Gemelle Kessler morte col suicidio assistito, cos'è e le differenze con l'eutanasia illegale in Germania
Le gemelle Kessler sono morte scegliendo il suicidio assistito. Cosa prevede la legge in Germania e in Europa e le differenze con l'eutanasia
Le gemelle Kessler sarebbero ricorse al suicidio assistito. In un’intervista avevano anticipato la scelta di voler essere sepolte nella stessa urna e di averlo disposto nel loro testamento. La legge in Germania prevede la possibilità di eutanasia assistita solo se la persona agisce sotto la propria responsabilità e spontanea volontà. Il suicidio assistito in terra teutonica, a differenza dell’eutanasia illegale, non prevede l’aiuto di un assistente.
- Come sono morte le gemelle Kessler
- La differenza tra suicidio assistito e eutanasia in Germania
- Le legislazioni in Europa sull'eutanasia
Come sono morte le gemelle Kessler
Le gemelle Kessler, Alice e Ellen, sono morte il 17 novembre nella loro casa a Grunwald, vicino Monaco di Baviera.
Come riportato dal quotidiano Bild, la polizia sarebbe stata informata che le sorelle avevano fatto ricorso all’eutanasia assistita.
IPA
Un suicidio totalmente legale in Germania perché la norma prevede che la persona agisca sotto la propria responsabilità e di propria spontanea volontà.
Inoltre deve essere maggiorenne e capace di agire, come nel caso di Alice e Ellen Kessler.
Le due artiste sono state ricordate da tanti artisti del mondo dello spettacolo.
La differenza tra suicidio assistito e eutanasia in Germania
Il principale aspetto che differenzia, in Germania, il suicidio assistito e l’eutanasia illegale riguarda il coinvolgimento di una persona esterna.
Gli assistenti non possono compiere l’atto letale, poiché si tratterebbe di “eutanasia attiva”, che è vietata, trasformandosi in omicidio.
In Germania il suicidio assistito è consentito dal 2020, con la già citata condizione imprescindibile, che la persona sia pienamente capace di intendere e di volere.
Molte associazioni sui diritti civili e la tutela dei pazienti offrono consulenza e accompagnamento a chi intende morire scegliendo consapevolmente l’eutanasia legale.
Per poter effettuare questa pratica, bisogna essere membri di una delle associazioni, aver partecipato a colloqui di preparazione e aver ricevuto l’assistenza di un medico e un consulente legale.

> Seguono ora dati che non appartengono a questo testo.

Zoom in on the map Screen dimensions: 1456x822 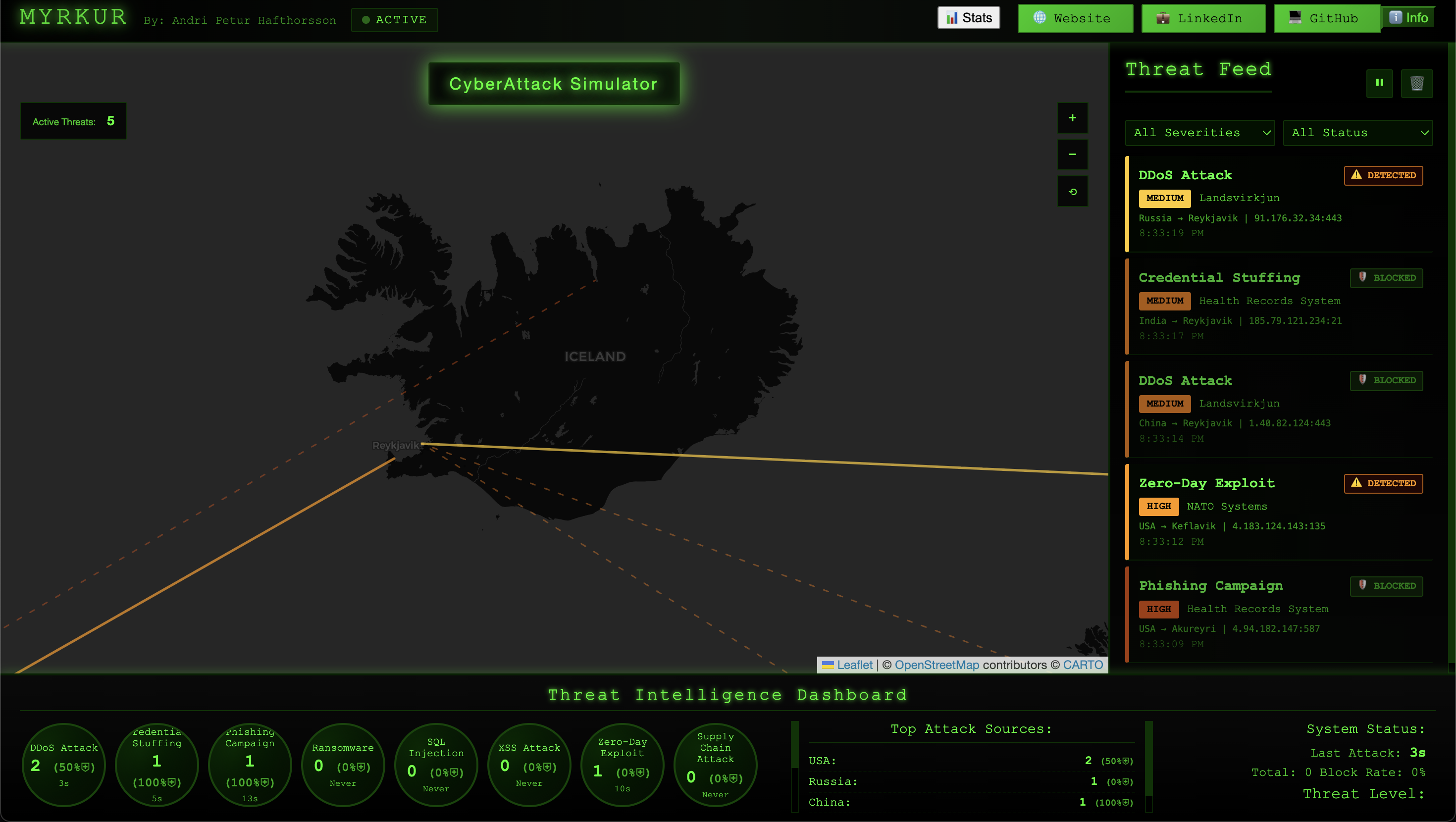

La sostanza letale è assunta autonomamente dalla persona interessata, senza l’aiuto di terzi.
Al momento del decesso, la polizia deve essere informata per avviare le indagini previste dalla legge.
Le legislazioni in Europa sull’eutanasia
Come ricorda LaPresse l’eutanasia e il suicidio assistito sono legali in Olanda, Belgio, Lussemburgo, Svizzera, Portogallo e Spagna. Il primo Paese al mondo a renderla legale è stata l’Olanda nel 2002.

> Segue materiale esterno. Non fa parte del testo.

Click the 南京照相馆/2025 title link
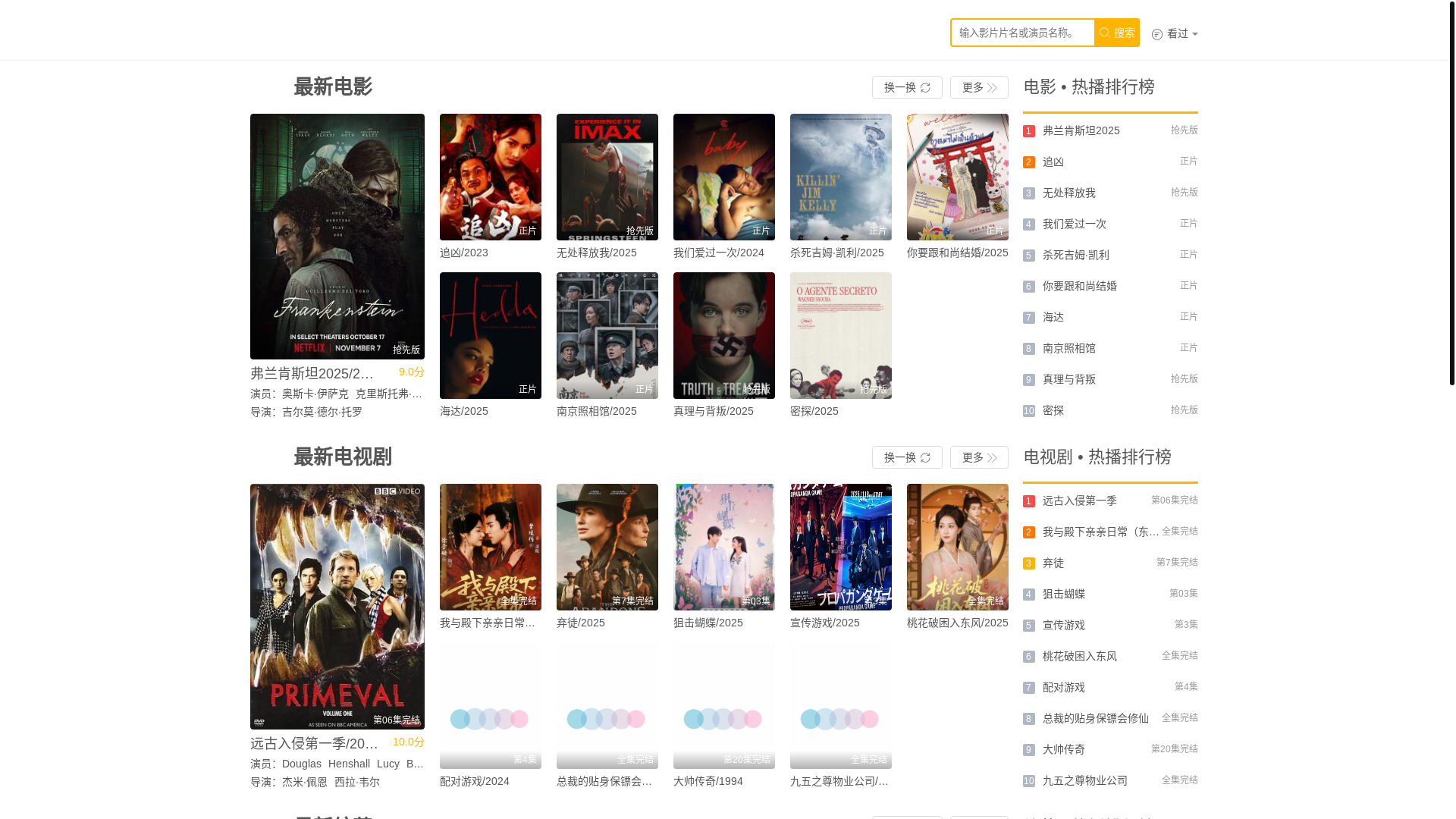The width and height of the screenshot is (1456, 819). [596, 411]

Qui è legale anche il suicidio assistito, esteso dal 2020 anche ai minori di 12 anni, malati terminali.
In Polonia è vietata in tutte le sue forme, e viene punita con 5 anni di prigione.
Bosnia, Grecia e Serbia viene considerato come omicidio.
Infine l’eutanasia nel resto del mondo è autorizzata a Cuba, in Colombia, Nuova Zelanda, Canada, Uruguay e in undici stati degli Usa.